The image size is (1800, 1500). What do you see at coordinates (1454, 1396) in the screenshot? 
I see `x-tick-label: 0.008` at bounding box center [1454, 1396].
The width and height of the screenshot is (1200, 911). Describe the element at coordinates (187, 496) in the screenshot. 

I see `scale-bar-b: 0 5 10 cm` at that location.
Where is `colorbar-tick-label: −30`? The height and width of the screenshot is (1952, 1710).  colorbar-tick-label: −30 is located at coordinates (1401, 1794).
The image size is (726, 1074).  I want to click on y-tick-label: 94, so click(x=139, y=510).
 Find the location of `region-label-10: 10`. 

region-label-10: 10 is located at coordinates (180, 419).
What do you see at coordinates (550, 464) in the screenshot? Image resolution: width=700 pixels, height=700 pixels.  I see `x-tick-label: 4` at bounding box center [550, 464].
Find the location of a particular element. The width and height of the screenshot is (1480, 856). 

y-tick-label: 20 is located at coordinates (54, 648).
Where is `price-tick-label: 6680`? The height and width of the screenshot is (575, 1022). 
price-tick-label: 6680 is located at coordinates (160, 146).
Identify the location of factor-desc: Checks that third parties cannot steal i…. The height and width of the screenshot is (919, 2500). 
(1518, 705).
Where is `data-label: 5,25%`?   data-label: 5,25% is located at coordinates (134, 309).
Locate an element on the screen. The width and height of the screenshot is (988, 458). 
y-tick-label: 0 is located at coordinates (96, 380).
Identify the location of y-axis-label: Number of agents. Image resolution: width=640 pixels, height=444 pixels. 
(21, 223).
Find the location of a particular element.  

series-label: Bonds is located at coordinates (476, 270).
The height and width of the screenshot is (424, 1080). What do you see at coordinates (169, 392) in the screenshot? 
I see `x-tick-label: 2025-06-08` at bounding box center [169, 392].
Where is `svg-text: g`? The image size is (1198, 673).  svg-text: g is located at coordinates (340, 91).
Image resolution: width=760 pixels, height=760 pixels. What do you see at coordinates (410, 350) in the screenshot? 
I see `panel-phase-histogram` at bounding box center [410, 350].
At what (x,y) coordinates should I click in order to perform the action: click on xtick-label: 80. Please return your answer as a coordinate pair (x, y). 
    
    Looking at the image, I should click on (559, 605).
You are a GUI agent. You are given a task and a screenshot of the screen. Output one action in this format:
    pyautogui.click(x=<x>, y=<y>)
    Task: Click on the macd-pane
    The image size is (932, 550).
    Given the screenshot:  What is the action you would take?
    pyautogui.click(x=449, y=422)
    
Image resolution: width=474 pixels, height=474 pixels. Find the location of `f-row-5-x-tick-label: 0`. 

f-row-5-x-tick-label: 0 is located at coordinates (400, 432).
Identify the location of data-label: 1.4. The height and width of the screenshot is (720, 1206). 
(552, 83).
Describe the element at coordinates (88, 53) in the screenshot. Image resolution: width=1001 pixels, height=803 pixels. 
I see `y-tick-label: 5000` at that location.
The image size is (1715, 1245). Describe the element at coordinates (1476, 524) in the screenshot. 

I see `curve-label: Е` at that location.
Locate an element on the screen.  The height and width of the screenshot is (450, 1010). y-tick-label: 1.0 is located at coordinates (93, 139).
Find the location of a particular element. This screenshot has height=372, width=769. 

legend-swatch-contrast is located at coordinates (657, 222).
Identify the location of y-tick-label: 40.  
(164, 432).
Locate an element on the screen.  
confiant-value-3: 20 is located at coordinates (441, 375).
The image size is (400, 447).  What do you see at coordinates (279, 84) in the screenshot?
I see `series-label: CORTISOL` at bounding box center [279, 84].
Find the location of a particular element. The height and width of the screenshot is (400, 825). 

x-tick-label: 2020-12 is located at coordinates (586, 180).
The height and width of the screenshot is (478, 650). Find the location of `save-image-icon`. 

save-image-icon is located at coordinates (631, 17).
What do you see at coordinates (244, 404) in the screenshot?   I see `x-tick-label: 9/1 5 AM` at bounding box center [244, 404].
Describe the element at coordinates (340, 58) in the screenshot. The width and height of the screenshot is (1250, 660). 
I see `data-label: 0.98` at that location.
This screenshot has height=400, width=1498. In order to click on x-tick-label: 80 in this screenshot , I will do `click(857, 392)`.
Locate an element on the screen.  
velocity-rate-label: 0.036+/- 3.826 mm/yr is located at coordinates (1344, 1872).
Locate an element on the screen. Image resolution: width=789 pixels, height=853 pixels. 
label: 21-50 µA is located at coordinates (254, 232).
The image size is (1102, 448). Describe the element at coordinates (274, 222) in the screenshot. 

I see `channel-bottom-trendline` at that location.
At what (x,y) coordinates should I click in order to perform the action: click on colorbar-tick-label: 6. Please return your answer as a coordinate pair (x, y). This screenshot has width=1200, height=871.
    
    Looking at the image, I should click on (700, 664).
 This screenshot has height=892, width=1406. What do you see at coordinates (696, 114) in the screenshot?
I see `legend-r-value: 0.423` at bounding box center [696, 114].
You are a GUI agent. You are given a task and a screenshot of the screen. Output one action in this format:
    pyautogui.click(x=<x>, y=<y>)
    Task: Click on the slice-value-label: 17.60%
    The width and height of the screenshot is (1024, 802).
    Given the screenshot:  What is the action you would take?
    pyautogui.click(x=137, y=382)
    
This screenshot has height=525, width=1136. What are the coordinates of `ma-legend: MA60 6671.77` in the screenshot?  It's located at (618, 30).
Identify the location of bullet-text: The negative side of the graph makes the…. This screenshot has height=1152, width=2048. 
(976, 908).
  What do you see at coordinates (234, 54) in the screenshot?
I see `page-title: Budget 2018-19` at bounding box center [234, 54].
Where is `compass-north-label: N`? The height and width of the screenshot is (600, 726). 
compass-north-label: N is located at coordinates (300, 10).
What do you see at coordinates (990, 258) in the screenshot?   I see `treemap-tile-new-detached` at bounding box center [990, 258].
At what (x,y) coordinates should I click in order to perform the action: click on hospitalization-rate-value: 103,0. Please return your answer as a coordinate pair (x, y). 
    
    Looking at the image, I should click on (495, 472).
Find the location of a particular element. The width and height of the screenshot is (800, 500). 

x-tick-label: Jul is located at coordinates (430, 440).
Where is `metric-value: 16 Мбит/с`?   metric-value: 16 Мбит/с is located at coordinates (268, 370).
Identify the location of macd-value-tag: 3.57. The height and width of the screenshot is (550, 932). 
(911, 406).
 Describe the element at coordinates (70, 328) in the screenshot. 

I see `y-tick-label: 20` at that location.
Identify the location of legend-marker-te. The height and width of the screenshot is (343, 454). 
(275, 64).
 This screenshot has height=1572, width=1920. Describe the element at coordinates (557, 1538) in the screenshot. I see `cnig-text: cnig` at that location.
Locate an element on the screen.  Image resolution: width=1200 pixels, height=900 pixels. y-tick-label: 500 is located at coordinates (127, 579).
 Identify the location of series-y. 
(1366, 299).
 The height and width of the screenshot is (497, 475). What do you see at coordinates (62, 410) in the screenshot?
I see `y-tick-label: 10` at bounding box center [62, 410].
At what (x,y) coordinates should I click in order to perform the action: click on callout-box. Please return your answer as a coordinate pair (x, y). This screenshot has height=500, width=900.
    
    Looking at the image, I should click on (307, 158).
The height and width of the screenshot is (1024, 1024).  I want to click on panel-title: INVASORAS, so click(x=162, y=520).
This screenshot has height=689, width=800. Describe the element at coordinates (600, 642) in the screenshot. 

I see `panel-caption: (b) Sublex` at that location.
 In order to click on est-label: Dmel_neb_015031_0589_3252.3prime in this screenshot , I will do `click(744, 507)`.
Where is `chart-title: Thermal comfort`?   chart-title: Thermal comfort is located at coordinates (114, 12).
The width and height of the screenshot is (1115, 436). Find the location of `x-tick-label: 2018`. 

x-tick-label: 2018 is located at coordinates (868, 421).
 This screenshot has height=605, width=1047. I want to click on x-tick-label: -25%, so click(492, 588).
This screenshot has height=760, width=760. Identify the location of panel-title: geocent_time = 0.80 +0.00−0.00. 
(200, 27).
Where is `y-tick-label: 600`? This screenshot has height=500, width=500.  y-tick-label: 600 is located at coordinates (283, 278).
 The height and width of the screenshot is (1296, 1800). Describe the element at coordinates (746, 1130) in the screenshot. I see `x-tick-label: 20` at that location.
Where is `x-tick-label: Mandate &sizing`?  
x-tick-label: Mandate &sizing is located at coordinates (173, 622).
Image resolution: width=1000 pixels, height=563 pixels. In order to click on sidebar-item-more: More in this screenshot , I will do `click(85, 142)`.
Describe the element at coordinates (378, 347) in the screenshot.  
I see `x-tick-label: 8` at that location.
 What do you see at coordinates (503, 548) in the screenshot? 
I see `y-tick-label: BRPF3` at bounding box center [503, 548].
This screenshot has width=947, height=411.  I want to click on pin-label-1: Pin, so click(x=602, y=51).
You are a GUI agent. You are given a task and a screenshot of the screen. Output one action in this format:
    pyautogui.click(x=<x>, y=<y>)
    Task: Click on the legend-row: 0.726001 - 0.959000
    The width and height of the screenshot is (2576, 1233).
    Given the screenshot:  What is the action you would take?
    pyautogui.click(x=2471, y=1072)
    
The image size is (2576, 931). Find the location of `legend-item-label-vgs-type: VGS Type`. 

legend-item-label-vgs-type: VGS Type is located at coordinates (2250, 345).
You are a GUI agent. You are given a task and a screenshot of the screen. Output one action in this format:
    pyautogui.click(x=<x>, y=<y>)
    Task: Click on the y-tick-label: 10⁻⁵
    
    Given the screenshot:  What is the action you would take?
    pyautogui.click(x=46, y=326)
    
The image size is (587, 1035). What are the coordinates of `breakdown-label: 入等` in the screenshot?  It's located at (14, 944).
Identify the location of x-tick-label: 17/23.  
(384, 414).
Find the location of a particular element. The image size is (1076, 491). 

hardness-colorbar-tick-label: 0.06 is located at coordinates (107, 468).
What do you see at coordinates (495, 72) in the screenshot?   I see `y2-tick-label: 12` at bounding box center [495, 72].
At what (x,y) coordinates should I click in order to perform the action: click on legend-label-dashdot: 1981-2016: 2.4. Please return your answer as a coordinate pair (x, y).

[EXERCISE BRIEF]: Copy the entries word for word, from the first line through the line containing "y-tick-label: 20 is".

[RESULT]:
The image size is (1800, 1500). What do you see at coordinates (1454, 1396) in the screenshot? 
I see `x-tick-label: 0.008` at bounding box center [1454, 1396].
The width and height of the screenshot is (1200, 911). Describe the element at coordinates (187, 496) in the screenshot. 

I see `scale-bar-b: 0 5 10 cm` at that location.
Where is `colorbar-tick-label: −30`? The height and width of the screenshot is (1952, 1710).  colorbar-tick-label: −30 is located at coordinates (1401, 1794).
The image size is (726, 1074).  I want to click on y-tick-label: 94, so click(x=139, y=510).
 Find the location of `region-label-10: 10`. 

region-label-10: 10 is located at coordinates (180, 419).
What do you see at coordinates (550, 464) in the screenshot? Image resolution: width=700 pixels, height=700 pixels.  I see `x-tick-label: 4` at bounding box center [550, 464].
Find the location of a particular element. The width and height of the screenshot is (1480, 856). 

y-tick-label: 20 is located at coordinates (54, 648).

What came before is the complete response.